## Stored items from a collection

_ _ _ _

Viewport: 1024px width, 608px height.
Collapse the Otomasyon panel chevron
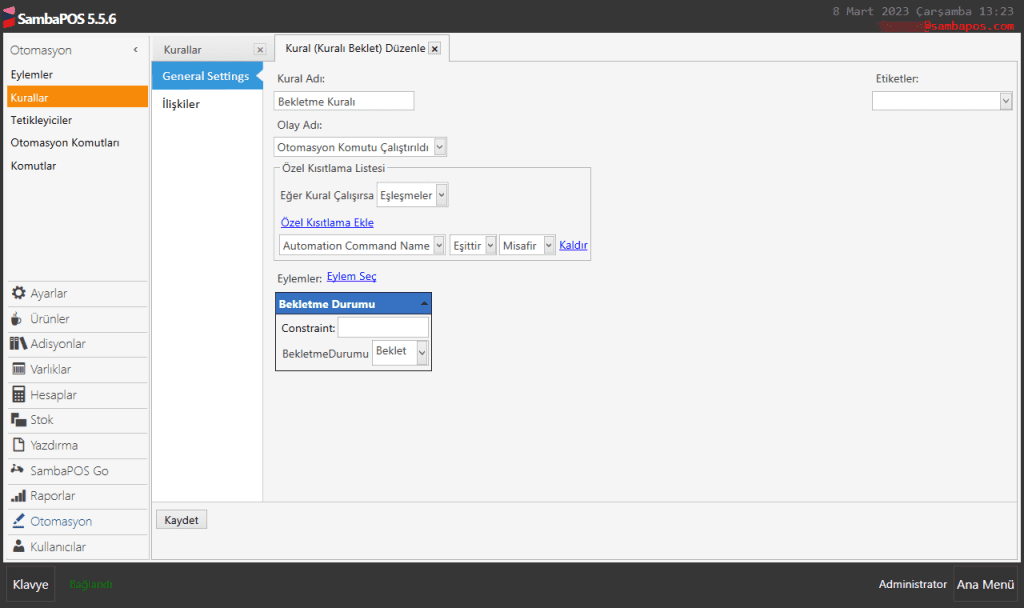pyautogui.click(x=135, y=50)
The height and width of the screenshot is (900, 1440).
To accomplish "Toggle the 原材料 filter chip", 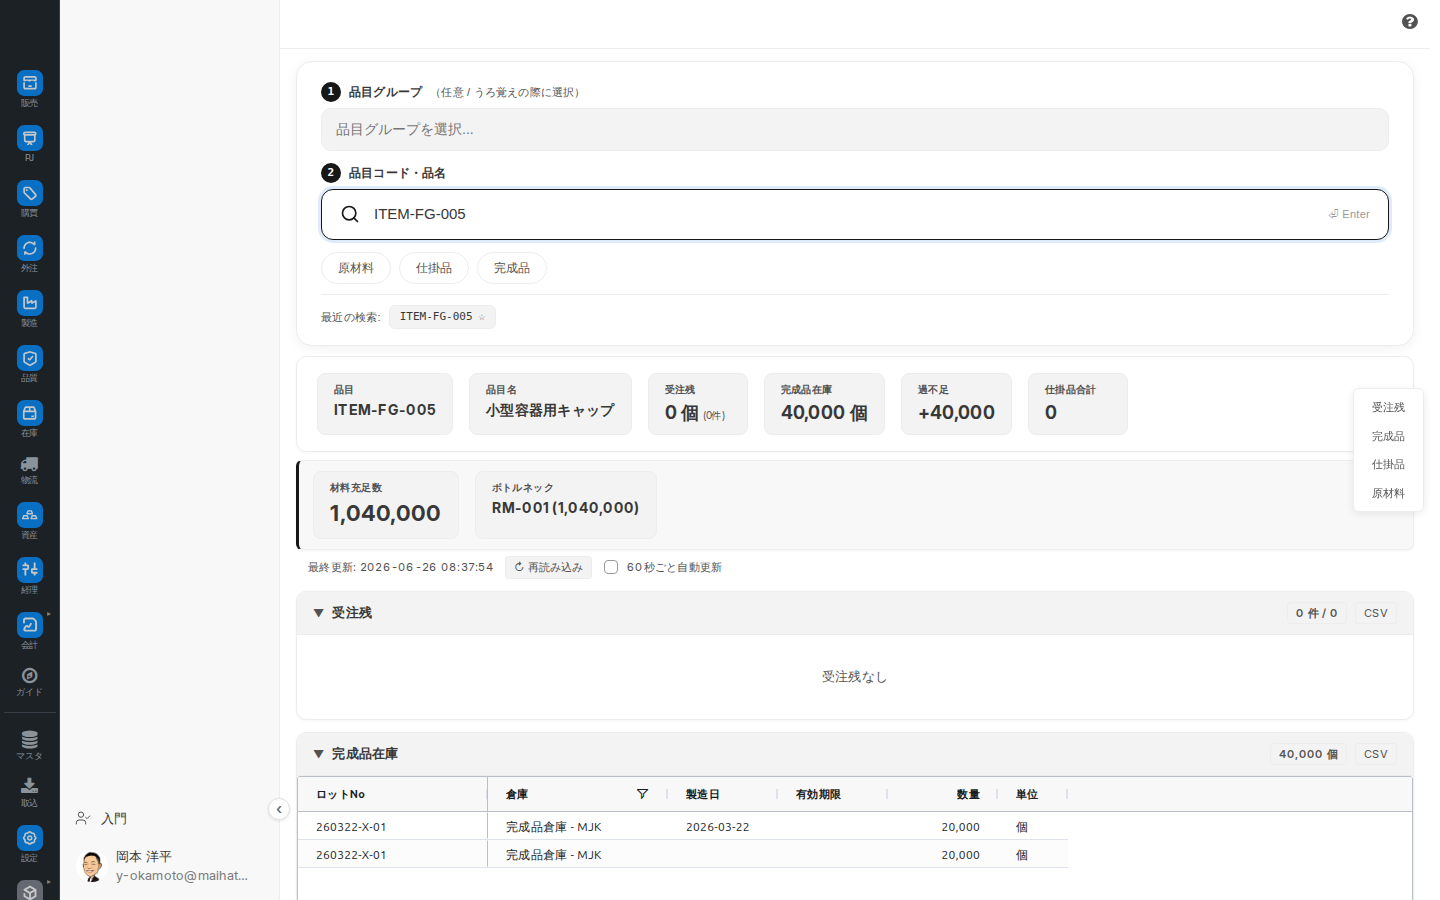I will pos(356,268).
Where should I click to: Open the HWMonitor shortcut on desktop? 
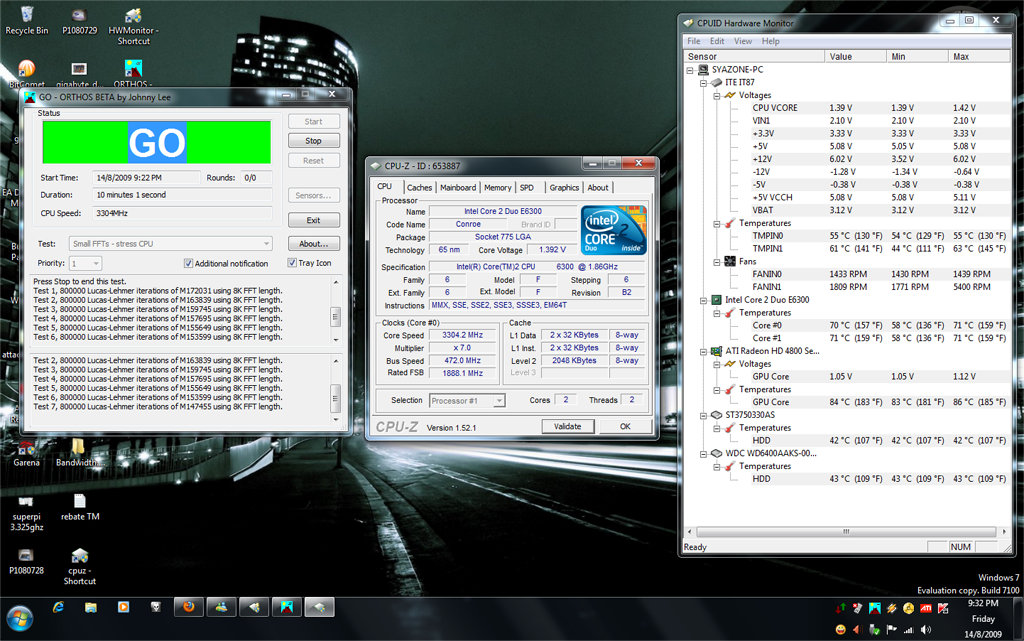[x=132, y=17]
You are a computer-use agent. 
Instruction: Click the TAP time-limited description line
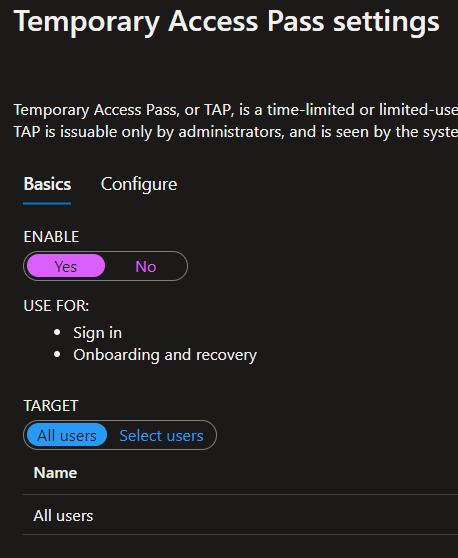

_ _ _ _

## About this exercise
Transcribe exactly the span of lines from the line holding "Where should I" through the last line above, both included. Pictures stay out.

## Solution for this problem
Where should I click to: Open the HWMonitor shortcut on desktop? 
[x=132, y=17]
You are a computer-use agent. 
Instruction: Click the TAP time-limited description line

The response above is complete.